Another microbiome testing company, uBiome, tries to normalize the Inverse Simpson number on a scale from 1 to 10, which they then compare to all the other samples in their database. When I sent them a gut sample taken on the same day as the one above, uBiome said that my microbiome was more diverse than 89% of the others in their 250K+ sample database. Although Viome doesn’t explain how they calculated the chart above, they seem to peg me at about the middle of the scale compared to their healthy users.
Using the same sample as the one submitted to Viome, here’s how uBiome ranks the diversity of my gut microbiome, on a scale from one to ten.
The taxonomy of microbes matters too. Each successively lower taxonomical rank always has at least as many taxa as the higher levels, so you can’t simply count the total number of taxa at a rank. A single genus like Bifidobacterium, for example, can have dozens of species associated with it. For this reason, microbiologists usually measure diversity at the Family level: it’s a good compromise between overall coverage and specificity of taxa.

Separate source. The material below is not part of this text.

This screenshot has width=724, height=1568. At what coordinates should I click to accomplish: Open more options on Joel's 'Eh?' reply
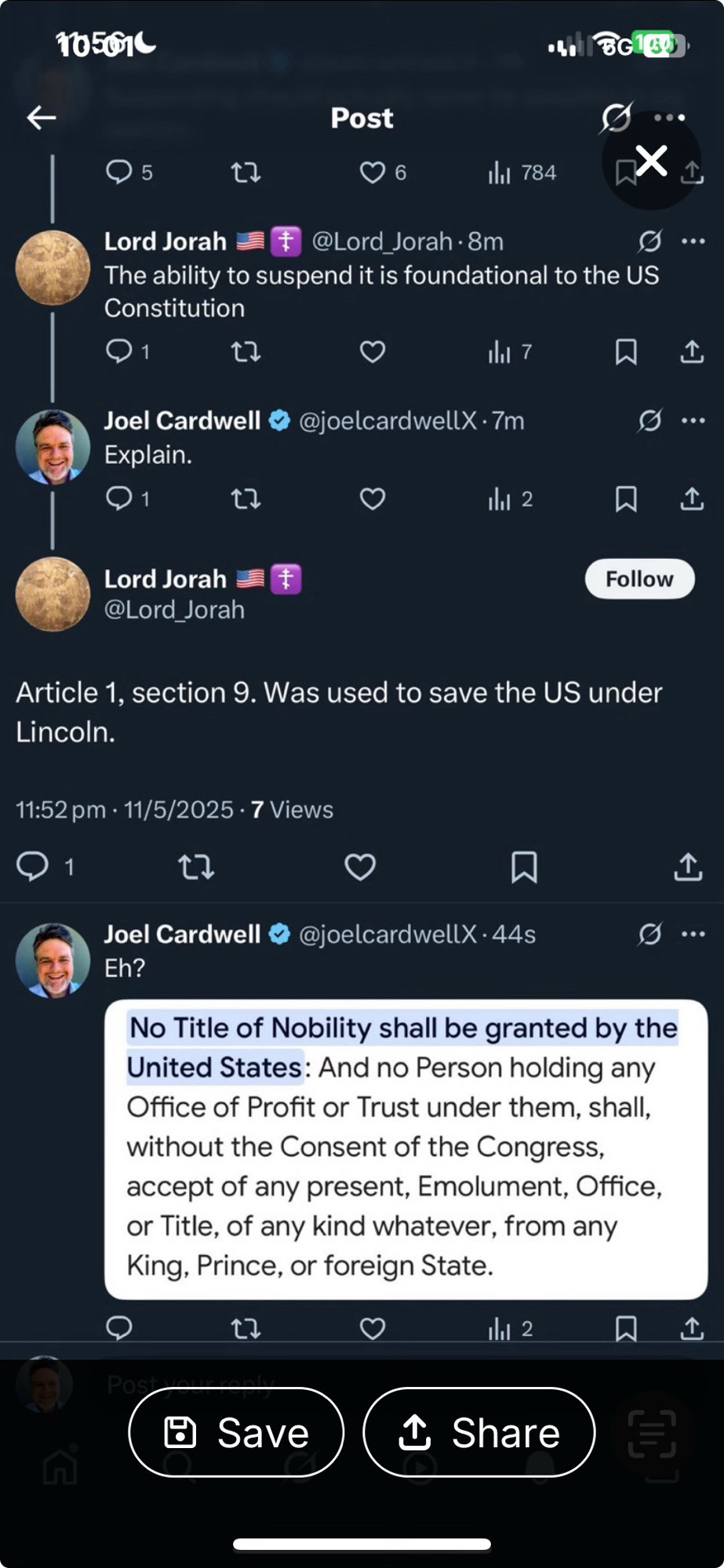click(x=693, y=934)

Other ways to measure diversity
Microbiome scientists use other diversity metrics as well. The Shannon Index borrows from Information Theory to ask how much unique information is contained in a given sample. A radio channel of random static, for example, would have a lower Shannon number than one for a music concert; random noise carries less information than a symphony. Similarly, a microbiome with a boring makeup — all the same species, for example — would have a lower Shannon number than one containing a rich abundance of many different types of microbes and abundances.
In practice, Shannon and Inverse Simpson tend to track one another reasonably well, a clue that they are getting at a similar idea. Shannon tends to fall within a narrower, more predictable range, so I prefer it over Inverse Simpson when looking at my own samples, but it often doesn’t matter which metric you use as long as you’re consistent.
In the real world, the type and variety of microbes in the body are constantly changing, so it’s important not to get too hung up on the number you got from a single sample. For example, here’s how my diversity changes day-to-day over the course of a month:
How two different diversity metrics compare over one month of my daily gut samples. Day-to-day variability is high, making it unreliable to consider a single result when deciding whether a given sample is “diverse”.
As you can see, there can be significant swings day-to-day. When people ask me how to fix their low microbiome diversity, my first suggestion is to test again. They may simply have picked the wrong day for the test!
The bottom line is that I have learned to not place much stock in any diversity measure. After all, whether diversity is “good” or “bad” depends on what is in the sample. Is high diversity good even if it includes many known pathogens? Is “low” diversity good if it only includes one or two known commensal bacteria?
As always in the microbiome world, it’s hard to tell.